The population was already on edge, and events rapidly followed one another until the climax of April 9.
April 7, the Eve of a General Protest
A demonstration takes place in front of the beylical palace of Hammam-Lif and a delegation is received by Ahmed II Bey, Tahar Sfar being one of them. The delegation protested against the prohibition of bearing the Tunisian flag, the closure of the Sadiki college and the prosecution of nationalist activists. The bey asked them to keep calml and promised to speak to the resident general. He gave his authorisation to bear the flag during the authorised demonstration due to take place the following day. Despite the legal status of this demonstration, the French authorities were concerned.
"The popular sector is getting [...] very overexcited: the unemployed, the metouis and the 'zoufris' make no secret of their firm desire to provoke unrest [...] declaring that they are determined to sacrifice their lives for the cause of their country" (Report on April 7, 1938).
Dissensions were evident among the Tunisian political forces. The Old Destour party asked their supporters to not take part in the demonstration. The Tunisian Communist Party aligned itself with the concerns of the French government, and like the ruling Popular Front (of which the PCF was a part) it accused the Neo-Destour party's policy of "supporting fascism, which threatens Tunisia with military occupation". They found that the Neo-Destour desire "to incite civil unrest, not to submit to military service, to call for a tax strike [...] is tantamount to supporting fascist activities in Tunisia and [...] is reminiscent of collusion with Italian fascists. ("Resolution of the political bureau of the Tunisian Communist Party" published in the Avenir social, April 7).
April 8, Elation Before the Upheaval
The day of Apri 8l was characterised by activist elation throughout several cities, such as Moknine, Teboulba, Jemmal, Monastir, Djerba, Kalaa Kebira, Béja, Mahdia, Nabeul, Sfax, Sousse, Souk el Arba [now Jendouba], Bizerte, El Hamma, Testour... Various reports claim that thousands of demonstrators took part in this unprecedented event launched by the Neo-Destour party. In Tunis, groups of demonstrators set off from Bab Souika and Bab Jdid, before meeting at Bab Bhar to march to the headquarters of the General Residence [now the French Embassy]. According to police and newspaper reports, between 7,000 and 10,000 people took part in the demonstration.

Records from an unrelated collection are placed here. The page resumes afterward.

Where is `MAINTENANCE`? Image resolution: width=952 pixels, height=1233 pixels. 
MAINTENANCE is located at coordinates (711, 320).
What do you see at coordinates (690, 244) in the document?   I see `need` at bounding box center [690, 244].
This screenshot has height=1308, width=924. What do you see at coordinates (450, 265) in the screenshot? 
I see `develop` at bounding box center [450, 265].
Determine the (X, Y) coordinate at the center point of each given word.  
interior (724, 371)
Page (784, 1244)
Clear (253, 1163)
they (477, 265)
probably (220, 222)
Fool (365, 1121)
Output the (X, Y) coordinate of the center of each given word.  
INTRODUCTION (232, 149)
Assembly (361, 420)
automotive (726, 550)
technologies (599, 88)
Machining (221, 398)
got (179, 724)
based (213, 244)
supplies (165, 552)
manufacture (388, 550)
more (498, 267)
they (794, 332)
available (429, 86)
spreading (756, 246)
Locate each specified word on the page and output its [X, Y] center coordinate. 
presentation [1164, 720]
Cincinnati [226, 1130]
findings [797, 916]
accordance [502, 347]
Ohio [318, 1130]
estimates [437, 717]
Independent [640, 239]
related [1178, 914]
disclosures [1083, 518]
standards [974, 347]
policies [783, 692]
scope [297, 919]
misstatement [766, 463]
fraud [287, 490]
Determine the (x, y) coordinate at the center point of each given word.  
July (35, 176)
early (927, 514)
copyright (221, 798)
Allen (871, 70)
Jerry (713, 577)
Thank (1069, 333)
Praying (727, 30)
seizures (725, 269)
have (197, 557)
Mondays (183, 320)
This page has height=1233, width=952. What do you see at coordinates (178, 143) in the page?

The Neo-Destour demand for the closure of cafés and shops in the souks was largely respected. However, police reports note that some shopkeepers closed reluctantly. One report indicates that 300 "natives" armed with truncheons went through the El Grana souk to "force the Israelite traders who had kept their shops open to close through threats and vandalism". The aim, according to the report, was "to rally the Jewish population to join their processions which were due to demonstrate in front of the Residence, telling them that as 'Tunisians like us, you must join us'".
While presenting the Jewish population as a depoliticised community; inoffensive and only interested in running businesses, the police drew a contemptuous portrait of the demonstrators as "vulgar characters: porters, day labourers, shoeshine boys, children and students of the great mosque" who would have shouted "long live 'The Duce'! long live Mussolini, enough of this injustice, we don't want France in Tunisia any more!"
Avenue Jules Ferry [now Avenue Habib Bourguiba] was filled with armour and barbed wire*.
The authorised demonstration was held under the suspicious eye of the police who were watching and protecting the so-called "European" city. The procession was made up of men and women (300 women according to an article in the Arabic-language newspaper Az-zahra published the next day) bearing Tunisian flags. The ululations intertwined with the call for a "Tunisian parliament"; one group calling out "Tunisian" and the other answering with "parliament" (Arabic-language newspaper An-nahda, 9 April). On banners in Arabic and French, one could read "down with privilege", "national government", "Tunisians in power". The police were surprised by the participation of women, as they associated their presence with that of children:
"Even the women, in between their ululations, called for a parliament. The children as well."
Tunisian National Archives
Mongi Slim, Ali Darghouth, Ali Belhouane and other party members addressed the crowd. Bchira Ben Mrad, president of the Muslim Union of Tunisian Women*, reportedly stood next to Ali Belhouane during his speech**.
Tunisian National Archives
After the demonstration was dispersed and the groups of demonstrators returned to the so-called "Arab" area, Ali Belhouane was reported to have declared at Place aux Moutons that if the Neo-Destour detainees (arrested in March for "riotous language, disobedience, incitement to acts of sabotage and refusal of military service") were not released, the General Residence and the prison would have to be attacked. The words of this nationalist activist, already under close surveillance because of his anti-colonial teaching at Sadiki College, were recorded by a police informer, which resulted in him being summoned to appear before a judge the following day*.
By the end of the day's demonstration, which was supervised from start to finish by Neo-Destour members, the plan was to reconvene at another demonstration on April 10, in order to demand the release of the detainees. On April 9, the only event expected to take place was a meeting between a party delegation and the Prime Minister. However, the day did not go as planned and instead an unplanned demonstration broke out.